Protecting a form from being manipulated

Question

Hello my dears you always help me go further.

I have a problem with a form.

How can I protect it from user manipulation after being submitted?

FORM

<form method="post" action="/selling.php" />
<input type="hidden" name="user" value="{$_SESSION['session_username']}" />
<input type="hidden" name="price" value="$price" />
<input type="hidden" name="nick" value="$nick" />
<input type="hidden" name="class" value="$class" />
<input type="hidden" name="amount" value="$amount" />
<input type="submit" name="reset" class="input_submit" value="Submit" />
</form>";

How does it work?

The user logs in on my website, then based on his "$username", I retrieve his info from DB (nickname,class) and based on some conditions I create a "$amount" and "$price" for it.
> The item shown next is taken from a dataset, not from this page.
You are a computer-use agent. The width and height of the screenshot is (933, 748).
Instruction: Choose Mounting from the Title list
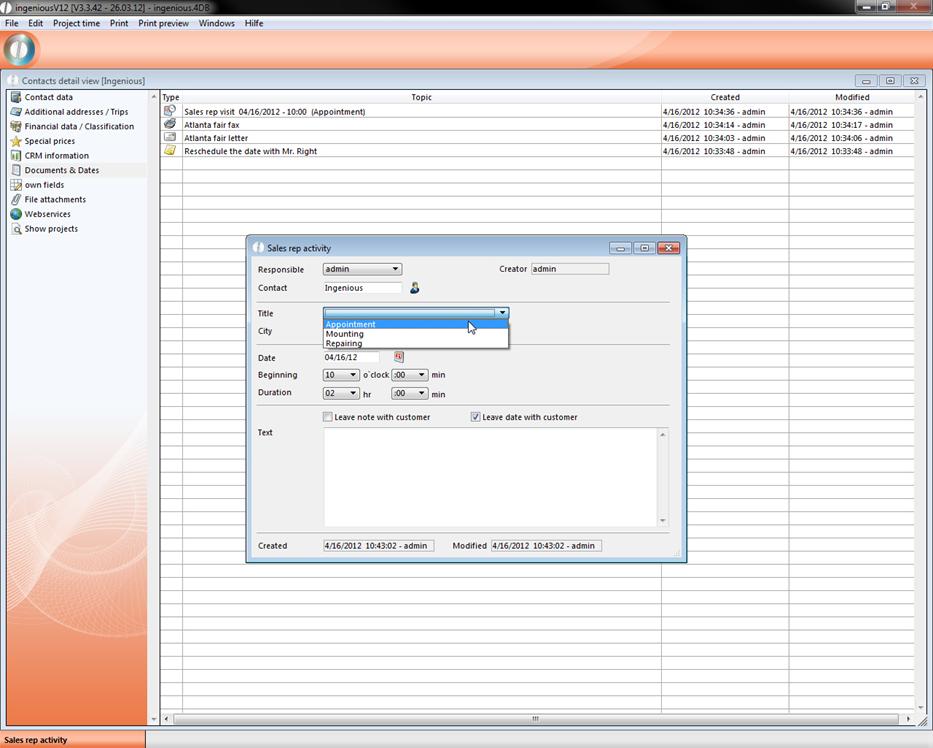[345, 334]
Everything goes automatically, all the user has to do is to click the "Submit" button.

But I found out that he can manipulate the whole form and change for example the "$price" to 0...

What should I do and how?

Answer 1

Wherever you might derive $amount and $price from, it seems to be calculated before outputting the form. This means you can also just store those two values in a session like

$_SESSION['amount'] = $amount;
$_SESSION['price'] = $price;

and get rid of them in the form completely. You will be able to access these sessions in selling.php so long as you start the session before trying to access it by doing:

session_start();

Through this, none of the sensitive information will be shown in the form/source code, but it will still be available in selling.php.

Remember to always do validations in the backend, i.e. php code, never in the front end.